Reputation: 3037
When logging my validation loss inside validation_step()
in PyTorch Lighnting like this:
def validation_step(self, batch: Tuple[Tensor, Tensor], _batch_index: int) -> None:
inputs_batch, labels_batch = batch
outputs_batch = self(inputs_batch)
loss = self.criterion(outputs_batch, labels_batch)
self.log('loss (valid)', loss.item())
Then, I get an epoch-wise loss curve:
If I want the step-wise loss curve I can set on_step=True
:
def validation_step(self, batch: Tuple[Tensor, Tensor], _batch_index: int) -> None:
inputs_batch, labels_batch = batch
outputs_batch = self(inputs_batch)
loss = self.criterion(outputs_batch, labels_batch)
self.log('loss', loss.item(), on_step=True)
This results in step-wise loss curves for each epoch:
How can I get a single graph over all epochs instead? When running my training for thousands of epochs this gets messy.
Upvotes: 2
Views: 5414
Reputation: 497
It seems that you have done something wrong when init your logger.
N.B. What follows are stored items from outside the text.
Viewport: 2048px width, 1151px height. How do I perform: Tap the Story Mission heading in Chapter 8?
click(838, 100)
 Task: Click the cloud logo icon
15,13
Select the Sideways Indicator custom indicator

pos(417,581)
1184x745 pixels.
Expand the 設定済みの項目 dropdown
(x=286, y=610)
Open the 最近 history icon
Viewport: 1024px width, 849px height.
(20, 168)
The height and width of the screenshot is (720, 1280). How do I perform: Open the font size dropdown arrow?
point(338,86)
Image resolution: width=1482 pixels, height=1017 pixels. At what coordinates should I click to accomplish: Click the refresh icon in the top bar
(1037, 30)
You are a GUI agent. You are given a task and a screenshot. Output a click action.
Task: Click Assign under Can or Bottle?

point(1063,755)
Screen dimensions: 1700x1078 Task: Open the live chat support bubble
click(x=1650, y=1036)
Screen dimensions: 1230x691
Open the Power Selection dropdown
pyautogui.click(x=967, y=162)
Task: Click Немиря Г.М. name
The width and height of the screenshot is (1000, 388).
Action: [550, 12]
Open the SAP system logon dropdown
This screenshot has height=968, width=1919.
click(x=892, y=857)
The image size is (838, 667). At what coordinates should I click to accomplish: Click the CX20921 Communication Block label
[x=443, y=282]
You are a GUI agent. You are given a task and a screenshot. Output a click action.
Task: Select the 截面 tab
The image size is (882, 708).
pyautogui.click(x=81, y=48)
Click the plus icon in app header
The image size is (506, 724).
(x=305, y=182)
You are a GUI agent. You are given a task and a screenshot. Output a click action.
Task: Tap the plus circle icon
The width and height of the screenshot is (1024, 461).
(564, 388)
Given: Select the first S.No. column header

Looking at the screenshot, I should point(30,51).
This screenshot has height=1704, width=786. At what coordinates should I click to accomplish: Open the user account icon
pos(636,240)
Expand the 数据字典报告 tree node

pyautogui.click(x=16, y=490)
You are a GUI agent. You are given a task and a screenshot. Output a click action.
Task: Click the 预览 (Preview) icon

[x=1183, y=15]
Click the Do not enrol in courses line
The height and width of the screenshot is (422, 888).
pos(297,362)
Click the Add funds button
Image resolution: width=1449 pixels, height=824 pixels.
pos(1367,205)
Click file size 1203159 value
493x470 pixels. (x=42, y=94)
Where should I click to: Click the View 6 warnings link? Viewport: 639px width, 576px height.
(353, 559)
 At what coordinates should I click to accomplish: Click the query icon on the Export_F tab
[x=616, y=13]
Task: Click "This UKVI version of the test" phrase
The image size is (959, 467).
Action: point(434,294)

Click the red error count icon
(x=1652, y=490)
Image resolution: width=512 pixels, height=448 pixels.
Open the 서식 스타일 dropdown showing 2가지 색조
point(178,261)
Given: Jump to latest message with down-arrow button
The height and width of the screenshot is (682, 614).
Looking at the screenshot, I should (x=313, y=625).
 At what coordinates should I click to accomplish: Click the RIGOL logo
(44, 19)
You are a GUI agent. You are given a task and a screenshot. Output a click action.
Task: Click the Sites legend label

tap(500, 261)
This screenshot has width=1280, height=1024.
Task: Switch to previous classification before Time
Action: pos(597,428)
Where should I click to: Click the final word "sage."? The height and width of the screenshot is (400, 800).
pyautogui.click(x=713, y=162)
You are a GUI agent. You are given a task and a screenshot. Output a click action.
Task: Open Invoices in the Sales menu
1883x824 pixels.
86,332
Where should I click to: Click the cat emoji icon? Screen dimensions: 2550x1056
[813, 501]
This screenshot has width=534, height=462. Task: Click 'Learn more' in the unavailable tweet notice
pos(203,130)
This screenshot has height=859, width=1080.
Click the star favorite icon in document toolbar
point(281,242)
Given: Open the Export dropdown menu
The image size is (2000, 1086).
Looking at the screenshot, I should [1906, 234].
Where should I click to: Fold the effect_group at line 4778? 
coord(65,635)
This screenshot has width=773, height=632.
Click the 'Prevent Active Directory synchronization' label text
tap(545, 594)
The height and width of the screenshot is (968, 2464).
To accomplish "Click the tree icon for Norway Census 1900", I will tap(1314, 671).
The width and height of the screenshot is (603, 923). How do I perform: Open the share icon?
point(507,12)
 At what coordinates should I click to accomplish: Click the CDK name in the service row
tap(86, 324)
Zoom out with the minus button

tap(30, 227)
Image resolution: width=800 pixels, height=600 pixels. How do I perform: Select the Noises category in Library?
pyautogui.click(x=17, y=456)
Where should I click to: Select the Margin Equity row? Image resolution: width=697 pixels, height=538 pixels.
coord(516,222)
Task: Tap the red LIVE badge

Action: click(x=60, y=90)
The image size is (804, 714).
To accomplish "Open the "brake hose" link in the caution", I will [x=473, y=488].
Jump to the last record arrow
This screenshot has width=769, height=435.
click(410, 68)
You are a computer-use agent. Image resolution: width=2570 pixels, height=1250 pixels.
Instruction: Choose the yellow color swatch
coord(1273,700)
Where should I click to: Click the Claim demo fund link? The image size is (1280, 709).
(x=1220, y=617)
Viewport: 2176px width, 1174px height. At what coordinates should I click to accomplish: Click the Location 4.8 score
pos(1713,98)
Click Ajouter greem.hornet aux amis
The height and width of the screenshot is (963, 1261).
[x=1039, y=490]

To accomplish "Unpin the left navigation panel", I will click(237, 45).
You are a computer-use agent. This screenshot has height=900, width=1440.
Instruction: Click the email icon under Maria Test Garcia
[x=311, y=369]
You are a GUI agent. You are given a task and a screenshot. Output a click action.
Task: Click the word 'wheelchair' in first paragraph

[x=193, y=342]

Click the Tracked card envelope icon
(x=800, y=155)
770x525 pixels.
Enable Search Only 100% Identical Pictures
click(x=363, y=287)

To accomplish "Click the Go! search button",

Is it defined as the following:
logger = TensorBoardLogger("tb_logs", name="my_model")
Note that on_step
will modify your tag which is one cause why they show up as separate images.
Instead of using on_step you can use:
self.logger.experiment.add_scalar('name',metric)
If you want the plots x axis to show number of epochs instead of steps you can place the logger within validation_epoch_end(self, outputs)
.
def validation_epoch_end(self, outputs):
avg_loss = torch.stack([x["val_loss"] for x in outputs]).mean()
self.logger.experiment.add_scalar('loss',avg_loss, self.current_epoch)
Upvotes: 1